▶ TUGAS SINGKAT 1
Menurut kutipan tentang peran geopolitik, apa judul buku Mahan yang disebutkan?

▶ KUTIPAN SUMBER
Peran Geopolitik dalam Era Diplomasi Masa Kini
Alfred Thayer
Mahan, salah satu pencetus geopolitik dengan teori kekuatan maritimnya yang
masih digunakan hingga hari ini dalam dunia politik. Dalam bukunya yang
berjudul From Sail to Steam, Mahan berpendapat bahwa jika sebuah negara
mampu menguasai laut maka negara tersebut dapat menguasai dunia (Sempa, 2014). Pada
masa kini, dunia politik sudah menuju ke arah politik global dimana bermunculan
aktor-aktor selain negara. Sehingga, setelah perang dingin negara mulai
mengurangi kebijakan dalam geopolitik dan mulai memperhatikan aspek-aspek yang
lain seperti isu globalisasi, pemanasan global, dan menghambat proliferasi
senjata nuklir. Lalu, apakah geopolitik masih berperan dalam era diplomasi masa
kini?

▶ TUGAS SINGKAT 2
Kutip baris-baris dalam catatan, mulai dari baris yang memuat "Select the green" sampai baris yang memuat "pyautogui.click(x=249, y=487)".

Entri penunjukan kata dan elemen
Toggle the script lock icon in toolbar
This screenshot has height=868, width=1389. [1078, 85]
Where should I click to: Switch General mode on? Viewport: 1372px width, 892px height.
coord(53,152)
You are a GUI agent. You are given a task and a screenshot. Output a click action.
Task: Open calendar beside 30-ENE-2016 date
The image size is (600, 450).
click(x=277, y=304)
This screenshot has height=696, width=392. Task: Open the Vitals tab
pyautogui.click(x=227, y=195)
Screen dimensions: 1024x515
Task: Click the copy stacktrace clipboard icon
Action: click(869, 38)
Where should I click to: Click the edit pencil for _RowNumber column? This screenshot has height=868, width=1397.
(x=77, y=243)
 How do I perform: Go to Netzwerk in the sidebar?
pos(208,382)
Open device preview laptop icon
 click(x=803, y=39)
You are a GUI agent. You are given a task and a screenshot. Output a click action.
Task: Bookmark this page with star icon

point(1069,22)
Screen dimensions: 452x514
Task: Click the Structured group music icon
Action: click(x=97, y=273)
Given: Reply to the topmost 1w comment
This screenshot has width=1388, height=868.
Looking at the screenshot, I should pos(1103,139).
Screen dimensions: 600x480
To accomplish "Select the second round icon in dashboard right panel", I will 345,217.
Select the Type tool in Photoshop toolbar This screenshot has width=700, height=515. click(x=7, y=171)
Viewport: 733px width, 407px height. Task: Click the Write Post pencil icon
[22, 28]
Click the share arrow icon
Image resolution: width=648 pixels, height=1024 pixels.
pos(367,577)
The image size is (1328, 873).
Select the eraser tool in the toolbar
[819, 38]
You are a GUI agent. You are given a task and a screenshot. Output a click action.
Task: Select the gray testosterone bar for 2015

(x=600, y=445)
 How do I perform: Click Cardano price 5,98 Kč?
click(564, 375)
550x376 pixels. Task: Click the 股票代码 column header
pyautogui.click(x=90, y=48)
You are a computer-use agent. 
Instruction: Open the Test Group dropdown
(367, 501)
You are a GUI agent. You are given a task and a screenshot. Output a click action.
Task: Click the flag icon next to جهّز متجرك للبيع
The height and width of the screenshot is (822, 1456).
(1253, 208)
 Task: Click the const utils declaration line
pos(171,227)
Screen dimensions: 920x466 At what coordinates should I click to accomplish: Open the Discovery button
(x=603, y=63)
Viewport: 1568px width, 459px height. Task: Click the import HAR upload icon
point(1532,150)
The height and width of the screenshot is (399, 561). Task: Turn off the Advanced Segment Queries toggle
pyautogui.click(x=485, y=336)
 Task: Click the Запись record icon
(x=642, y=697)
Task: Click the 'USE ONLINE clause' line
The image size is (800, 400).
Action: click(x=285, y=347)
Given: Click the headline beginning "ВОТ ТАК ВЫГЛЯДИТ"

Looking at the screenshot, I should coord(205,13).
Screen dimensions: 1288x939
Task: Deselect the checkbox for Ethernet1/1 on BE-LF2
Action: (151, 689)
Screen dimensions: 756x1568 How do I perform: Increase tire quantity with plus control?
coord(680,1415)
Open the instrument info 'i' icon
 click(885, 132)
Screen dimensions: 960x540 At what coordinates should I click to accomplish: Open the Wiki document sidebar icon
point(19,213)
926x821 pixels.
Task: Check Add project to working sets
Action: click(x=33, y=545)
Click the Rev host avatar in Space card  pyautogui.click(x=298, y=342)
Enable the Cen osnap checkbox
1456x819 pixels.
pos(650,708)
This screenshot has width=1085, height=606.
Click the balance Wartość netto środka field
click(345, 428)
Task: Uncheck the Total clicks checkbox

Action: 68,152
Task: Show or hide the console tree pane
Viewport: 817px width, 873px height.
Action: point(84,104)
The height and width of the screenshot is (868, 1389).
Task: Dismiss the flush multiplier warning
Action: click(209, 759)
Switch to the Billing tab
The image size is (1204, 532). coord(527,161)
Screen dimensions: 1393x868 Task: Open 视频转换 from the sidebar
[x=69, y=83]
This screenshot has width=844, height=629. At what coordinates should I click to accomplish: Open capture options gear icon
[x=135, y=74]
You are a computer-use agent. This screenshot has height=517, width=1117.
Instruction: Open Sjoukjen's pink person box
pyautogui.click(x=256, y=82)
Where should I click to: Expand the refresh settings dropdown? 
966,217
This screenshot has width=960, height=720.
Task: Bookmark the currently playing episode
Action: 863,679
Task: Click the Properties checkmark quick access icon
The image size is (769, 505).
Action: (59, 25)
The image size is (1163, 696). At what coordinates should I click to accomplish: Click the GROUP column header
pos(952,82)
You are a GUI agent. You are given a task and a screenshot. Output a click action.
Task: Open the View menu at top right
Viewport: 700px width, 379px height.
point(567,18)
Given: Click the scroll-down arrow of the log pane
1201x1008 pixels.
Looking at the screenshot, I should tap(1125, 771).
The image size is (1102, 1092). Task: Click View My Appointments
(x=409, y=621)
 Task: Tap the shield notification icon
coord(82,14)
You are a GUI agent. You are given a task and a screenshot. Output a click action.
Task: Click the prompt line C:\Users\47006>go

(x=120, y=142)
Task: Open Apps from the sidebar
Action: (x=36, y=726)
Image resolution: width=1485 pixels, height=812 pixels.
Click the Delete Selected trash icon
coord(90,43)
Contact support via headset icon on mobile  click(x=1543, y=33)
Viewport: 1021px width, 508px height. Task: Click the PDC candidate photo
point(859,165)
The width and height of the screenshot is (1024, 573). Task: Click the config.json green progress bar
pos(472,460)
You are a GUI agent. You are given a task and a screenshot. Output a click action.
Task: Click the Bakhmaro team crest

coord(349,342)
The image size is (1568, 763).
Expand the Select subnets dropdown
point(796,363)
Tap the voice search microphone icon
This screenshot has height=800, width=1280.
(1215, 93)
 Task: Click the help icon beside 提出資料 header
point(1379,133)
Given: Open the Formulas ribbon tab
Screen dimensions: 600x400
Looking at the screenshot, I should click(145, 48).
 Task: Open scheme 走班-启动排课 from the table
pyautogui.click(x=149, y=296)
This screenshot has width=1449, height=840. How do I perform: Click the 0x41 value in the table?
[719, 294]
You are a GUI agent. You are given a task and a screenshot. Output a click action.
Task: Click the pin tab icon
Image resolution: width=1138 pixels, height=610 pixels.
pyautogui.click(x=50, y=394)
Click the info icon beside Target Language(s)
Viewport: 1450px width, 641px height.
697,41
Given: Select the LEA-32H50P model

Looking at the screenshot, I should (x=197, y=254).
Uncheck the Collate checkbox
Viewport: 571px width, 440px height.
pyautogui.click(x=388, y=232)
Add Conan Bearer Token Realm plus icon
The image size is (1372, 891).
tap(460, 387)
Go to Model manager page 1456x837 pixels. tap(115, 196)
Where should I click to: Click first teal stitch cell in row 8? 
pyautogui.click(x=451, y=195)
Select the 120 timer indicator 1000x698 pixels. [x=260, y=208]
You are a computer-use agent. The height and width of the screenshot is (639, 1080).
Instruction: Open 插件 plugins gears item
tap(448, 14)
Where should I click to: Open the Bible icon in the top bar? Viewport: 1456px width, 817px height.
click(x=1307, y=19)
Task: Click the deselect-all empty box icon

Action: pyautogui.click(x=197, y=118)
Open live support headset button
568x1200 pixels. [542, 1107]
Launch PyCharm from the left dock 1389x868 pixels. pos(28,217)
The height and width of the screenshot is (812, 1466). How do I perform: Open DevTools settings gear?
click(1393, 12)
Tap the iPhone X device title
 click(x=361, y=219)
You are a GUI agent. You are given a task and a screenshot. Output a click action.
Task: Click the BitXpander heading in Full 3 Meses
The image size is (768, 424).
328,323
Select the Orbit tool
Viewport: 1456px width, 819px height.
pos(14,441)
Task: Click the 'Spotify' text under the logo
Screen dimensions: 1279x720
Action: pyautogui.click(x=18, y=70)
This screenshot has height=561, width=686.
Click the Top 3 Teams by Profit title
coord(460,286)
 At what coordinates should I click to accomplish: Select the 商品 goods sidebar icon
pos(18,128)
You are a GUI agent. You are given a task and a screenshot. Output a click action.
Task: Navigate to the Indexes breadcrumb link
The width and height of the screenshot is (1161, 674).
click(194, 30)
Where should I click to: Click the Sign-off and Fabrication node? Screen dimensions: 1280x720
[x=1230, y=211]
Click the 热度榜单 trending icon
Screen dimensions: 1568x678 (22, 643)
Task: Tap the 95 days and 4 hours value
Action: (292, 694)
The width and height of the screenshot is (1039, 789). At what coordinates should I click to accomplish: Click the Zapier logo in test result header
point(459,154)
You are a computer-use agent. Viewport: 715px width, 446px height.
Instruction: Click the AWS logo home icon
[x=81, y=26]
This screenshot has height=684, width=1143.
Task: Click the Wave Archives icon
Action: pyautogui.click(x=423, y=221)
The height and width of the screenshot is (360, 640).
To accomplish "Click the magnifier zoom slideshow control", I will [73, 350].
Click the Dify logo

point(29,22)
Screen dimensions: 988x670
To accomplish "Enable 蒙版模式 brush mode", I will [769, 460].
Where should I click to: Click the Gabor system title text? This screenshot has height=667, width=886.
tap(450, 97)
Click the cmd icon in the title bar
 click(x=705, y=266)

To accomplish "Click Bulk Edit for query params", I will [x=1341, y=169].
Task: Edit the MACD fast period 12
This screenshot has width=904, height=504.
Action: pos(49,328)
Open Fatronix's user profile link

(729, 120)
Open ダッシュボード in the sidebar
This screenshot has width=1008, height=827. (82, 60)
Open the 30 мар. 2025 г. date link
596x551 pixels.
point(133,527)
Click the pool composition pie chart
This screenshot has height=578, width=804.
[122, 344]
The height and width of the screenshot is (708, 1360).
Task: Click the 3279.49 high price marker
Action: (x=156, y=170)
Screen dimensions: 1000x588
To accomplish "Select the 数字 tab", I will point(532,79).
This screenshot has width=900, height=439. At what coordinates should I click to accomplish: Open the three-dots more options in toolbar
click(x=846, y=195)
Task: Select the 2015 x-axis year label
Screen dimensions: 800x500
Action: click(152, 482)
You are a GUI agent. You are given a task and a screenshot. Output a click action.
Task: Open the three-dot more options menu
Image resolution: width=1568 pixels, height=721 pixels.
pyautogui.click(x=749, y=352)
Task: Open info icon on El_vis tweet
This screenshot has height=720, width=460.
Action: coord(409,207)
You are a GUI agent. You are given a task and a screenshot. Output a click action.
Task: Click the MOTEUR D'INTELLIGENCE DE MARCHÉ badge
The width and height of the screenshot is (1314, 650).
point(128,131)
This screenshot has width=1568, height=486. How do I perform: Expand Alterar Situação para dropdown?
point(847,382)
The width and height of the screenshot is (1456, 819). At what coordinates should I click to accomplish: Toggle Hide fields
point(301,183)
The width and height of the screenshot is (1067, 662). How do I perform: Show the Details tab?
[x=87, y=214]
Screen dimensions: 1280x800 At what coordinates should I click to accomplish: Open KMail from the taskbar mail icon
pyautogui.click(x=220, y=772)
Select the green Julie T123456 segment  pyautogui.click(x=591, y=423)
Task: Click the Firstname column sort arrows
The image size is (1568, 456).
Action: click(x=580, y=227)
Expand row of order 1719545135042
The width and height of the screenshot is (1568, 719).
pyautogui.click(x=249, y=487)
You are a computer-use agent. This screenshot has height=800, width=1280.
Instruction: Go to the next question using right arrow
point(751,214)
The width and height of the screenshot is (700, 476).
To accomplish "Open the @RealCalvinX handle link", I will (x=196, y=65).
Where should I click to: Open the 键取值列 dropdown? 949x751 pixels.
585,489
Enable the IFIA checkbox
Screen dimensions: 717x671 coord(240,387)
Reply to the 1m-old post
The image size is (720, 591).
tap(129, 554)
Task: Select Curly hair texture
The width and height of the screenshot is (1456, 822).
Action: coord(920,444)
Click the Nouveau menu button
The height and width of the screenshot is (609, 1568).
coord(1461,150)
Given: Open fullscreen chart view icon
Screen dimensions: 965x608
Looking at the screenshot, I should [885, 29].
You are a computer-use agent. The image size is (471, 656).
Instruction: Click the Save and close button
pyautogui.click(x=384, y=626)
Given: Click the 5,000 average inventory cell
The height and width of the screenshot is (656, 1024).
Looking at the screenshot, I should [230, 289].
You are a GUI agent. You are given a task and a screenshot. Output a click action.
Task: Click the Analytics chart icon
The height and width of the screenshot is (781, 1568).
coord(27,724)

▶ KELUARAN 1
From Sail to Steam

▶ KELUARAN 2
Select the green Julie T123456 segment  pyautogui.click(x=591, y=423)
Task: Click the Firstname column sort arrows
The image size is (1568, 456).
Action: click(x=580, y=227)
Expand row of order 1719545135042
The width and height of the screenshot is (1568, 719).
pyautogui.click(x=249, y=487)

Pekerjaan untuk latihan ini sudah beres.